WHAT TO PRODUCE:
The entries must be retyped exactly, down to the last line.

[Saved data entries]
- - -

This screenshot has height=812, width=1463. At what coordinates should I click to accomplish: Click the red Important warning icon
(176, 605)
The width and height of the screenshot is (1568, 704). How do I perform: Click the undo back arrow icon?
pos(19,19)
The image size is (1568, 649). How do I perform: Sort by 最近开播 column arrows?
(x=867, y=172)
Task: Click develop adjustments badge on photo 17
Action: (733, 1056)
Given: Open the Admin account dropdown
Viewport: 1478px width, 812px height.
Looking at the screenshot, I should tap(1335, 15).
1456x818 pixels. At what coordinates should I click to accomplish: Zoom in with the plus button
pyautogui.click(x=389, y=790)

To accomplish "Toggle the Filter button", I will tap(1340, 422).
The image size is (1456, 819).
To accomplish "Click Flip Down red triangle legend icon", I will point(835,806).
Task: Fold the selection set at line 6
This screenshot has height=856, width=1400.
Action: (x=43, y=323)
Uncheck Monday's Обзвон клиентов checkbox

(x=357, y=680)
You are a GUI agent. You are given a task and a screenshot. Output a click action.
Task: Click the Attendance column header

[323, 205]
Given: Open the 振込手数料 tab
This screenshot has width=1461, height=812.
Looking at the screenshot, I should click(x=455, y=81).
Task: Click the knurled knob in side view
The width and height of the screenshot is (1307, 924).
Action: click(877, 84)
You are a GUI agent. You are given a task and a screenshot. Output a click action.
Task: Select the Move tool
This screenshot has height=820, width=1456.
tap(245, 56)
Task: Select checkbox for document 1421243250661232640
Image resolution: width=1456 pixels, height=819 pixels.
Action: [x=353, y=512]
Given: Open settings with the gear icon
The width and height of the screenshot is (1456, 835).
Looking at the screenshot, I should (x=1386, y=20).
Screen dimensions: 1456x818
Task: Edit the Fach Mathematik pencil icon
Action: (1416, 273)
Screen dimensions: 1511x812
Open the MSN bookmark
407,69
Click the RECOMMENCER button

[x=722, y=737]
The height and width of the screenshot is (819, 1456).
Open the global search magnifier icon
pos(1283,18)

- - -

ANSWER SPACE:
This screenshot has height=812, width=1463. At what coordinates should I click to accomplish: Click the red Important warning icon
(176, 605)
The width and height of the screenshot is (1568, 704). How do I perform: Click the undo back arrow icon?
pos(19,19)
The image size is (1568, 649). How do I perform: Sort by 最近开播 column arrows?
(x=867, y=172)
Task: Click develop adjustments badge on photo 17
Action: (733, 1056)
Given: Open the Admin account dropdown
Viewport: 1478px width, 812px height.
Looking at the screenshot, I should tap(1335, 15).
1456x818 pixels. At what coordinates should I click to accomplish: Zoom in with the plus button
pyautogui.click(x=389, y=790)

To accomplish "Toggle the Filter button", I will tap(1340, 422).
The image size is (1456, 819).
To accomplish "Click Flip Down red triangle legend icon", I will point(835,806).
Task: Fold the selection set at line 6
This screenshot has height=856, width=1400.
Action: (x=43, y=323)
Uncheck Monday's Обзвон клиентов checkbox

(x=357, y=680)
You are a GUI agent. You are given a task and a screenshot. Output a click action.
Task: Click the Attendance column header

[323, 205]
Given: Open the 振込手数料 tab
This screenshot has width=1461, height=812.
Looking at the screenshot, I should click(x=455, y=81).
Task: Click the knurled knob in side view
The width and height of the screenshot is (1307, 924).
Action: click(877, 84)
You are a GUI agent. You are given a task and a screenshot. Output a click action.
Task: Select the Move tool
This screenshot has height=820, width=1456.
tap(245, 56)
Task: Select checkbox for document 1421243250661232640
Image resolution: width=1456 pixels, height=819 pixels.
Action: [x=353, y=512]
Given: Open settings with the gear icon
The width and height of the screenshot is (1456, 835).
Looking at the screenshot, I should (x=1386, y=20).
Screen dimensions: 1456x818
Task: Edit the Fach Mathematik pencil icon
Action: (1416, 273)
Screen dimensions: 1511x812
Open the MSN bookmark
407,69
Click the RECOMMENCER button

[x=722, y=737]
The height and width of the screenshot is (819, 1456).
Open the global search magnifier icon
pos(1283,18)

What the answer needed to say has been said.